Seven things that remind me of my childhood

What is it about nostalgia that’s so popular? It seems like it’s always been a thing to look back fondly on certain aspects of the past. You can probably go back to ancient Sumeria, assuming you have the means, and find people talking about how great the 2230s BC were and how kids these days just can’t appreciate the songs from back then. Nostalgia is also part of why I write on this site — not the entire reason or even close to it, but sometimes I do dig back into my own past to get some ideas about what next to watch/read/play/listen to, though, and on occasion a new game or anime series will even make me remember some long-forgotten piece of that past.

Just as a break from the usual, and because I don’t have my next posts prepared anyway, I’ll write about some things that give me those nostalgic feelings. Starting with…

Sonic the Hedgehog 2

That’s how old I am now, yeah. I don’t hate the 3D games or newer games in general like some people do, but to me the Genesis/Megadrive Sonic titles will always be the best (and Sonic Mania is up there as well, though a lot of that might have to do with how much of the spirit of those games it captures.) In particular, Sonic 2 brings me back to my days as a babby gamer — one of my first game-related memories is playing as the invincible 2-player mode Tails running behind my older cousin, who always insisted on playing as Sonic, and helping him beat Dr.

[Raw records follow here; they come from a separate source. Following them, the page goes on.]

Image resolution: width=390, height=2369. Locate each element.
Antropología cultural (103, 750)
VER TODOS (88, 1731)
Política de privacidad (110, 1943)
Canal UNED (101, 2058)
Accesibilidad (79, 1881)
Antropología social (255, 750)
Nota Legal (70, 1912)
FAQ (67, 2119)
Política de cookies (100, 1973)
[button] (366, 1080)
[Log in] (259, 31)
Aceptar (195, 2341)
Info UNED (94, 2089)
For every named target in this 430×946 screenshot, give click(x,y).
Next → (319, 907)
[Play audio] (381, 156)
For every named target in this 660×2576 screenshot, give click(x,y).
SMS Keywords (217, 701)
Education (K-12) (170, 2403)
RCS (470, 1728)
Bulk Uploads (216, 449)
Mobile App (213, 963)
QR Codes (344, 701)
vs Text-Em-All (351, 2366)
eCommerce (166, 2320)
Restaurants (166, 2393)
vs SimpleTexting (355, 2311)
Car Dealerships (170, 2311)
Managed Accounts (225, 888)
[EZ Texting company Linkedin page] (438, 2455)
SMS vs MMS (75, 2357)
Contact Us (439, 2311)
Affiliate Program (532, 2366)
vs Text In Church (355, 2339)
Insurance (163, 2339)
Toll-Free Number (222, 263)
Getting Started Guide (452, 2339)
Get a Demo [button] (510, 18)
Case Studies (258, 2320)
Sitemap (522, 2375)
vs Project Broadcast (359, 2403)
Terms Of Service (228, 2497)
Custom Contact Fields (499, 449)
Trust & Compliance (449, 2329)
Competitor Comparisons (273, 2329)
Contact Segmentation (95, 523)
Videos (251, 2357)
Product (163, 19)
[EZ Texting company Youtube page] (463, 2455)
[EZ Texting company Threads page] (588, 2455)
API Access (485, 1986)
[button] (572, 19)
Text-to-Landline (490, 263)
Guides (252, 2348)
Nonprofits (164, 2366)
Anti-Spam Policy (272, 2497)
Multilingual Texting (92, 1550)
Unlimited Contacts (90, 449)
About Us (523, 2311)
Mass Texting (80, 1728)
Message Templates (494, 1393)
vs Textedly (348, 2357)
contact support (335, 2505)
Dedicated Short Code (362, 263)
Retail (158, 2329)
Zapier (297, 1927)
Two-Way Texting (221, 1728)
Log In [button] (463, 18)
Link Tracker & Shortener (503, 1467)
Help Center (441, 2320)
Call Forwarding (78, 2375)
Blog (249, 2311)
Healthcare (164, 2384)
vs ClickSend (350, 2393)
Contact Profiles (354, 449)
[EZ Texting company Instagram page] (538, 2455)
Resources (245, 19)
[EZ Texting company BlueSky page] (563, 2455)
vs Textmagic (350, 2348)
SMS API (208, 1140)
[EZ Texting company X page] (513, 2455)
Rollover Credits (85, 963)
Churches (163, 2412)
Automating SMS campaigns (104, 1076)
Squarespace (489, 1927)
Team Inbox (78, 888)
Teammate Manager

Robotnik.

I guess that’s not the Floating Island in the background, is it? Just some other island. This used to confuse me as a kid, since Sonic 3 & Knuckles also had an island setting.

The music also has a lot to do with those feelings. I think this is really the first game BGM that was burned into my brain. I’ve written about a bit of musician and composer Masato Nakamura’s work on the first two Sonic games here before, but it’s worth revisiting for how damn catchy and good it all is. I also love the soundtracks to the following Sonic CD, Sonic 3, and Sonic & Knuckles, but I think Sonic 2 will always be the standout for me in terms of music, even if I have to give the best game award to the combined S3&K (my favorite platformer period, even more of a favorite than any of the Mario games from the same period, though I love those as well.)

OutRun

This wasn’t by design, but it seems now like a lot of the games I write about fall under the Sega umbrella. That became especially true after Index Corporation dissolved, causing a bit of a freakout among fans until Sega bought Atlus, creating a new subsidiary also called Index Corporation that also became the parent corporation of Atlus and then was renamed Atlus itself and merged into that company (or something like that.) So now all my MegaTen stuff on the site is technically Sega-related as well.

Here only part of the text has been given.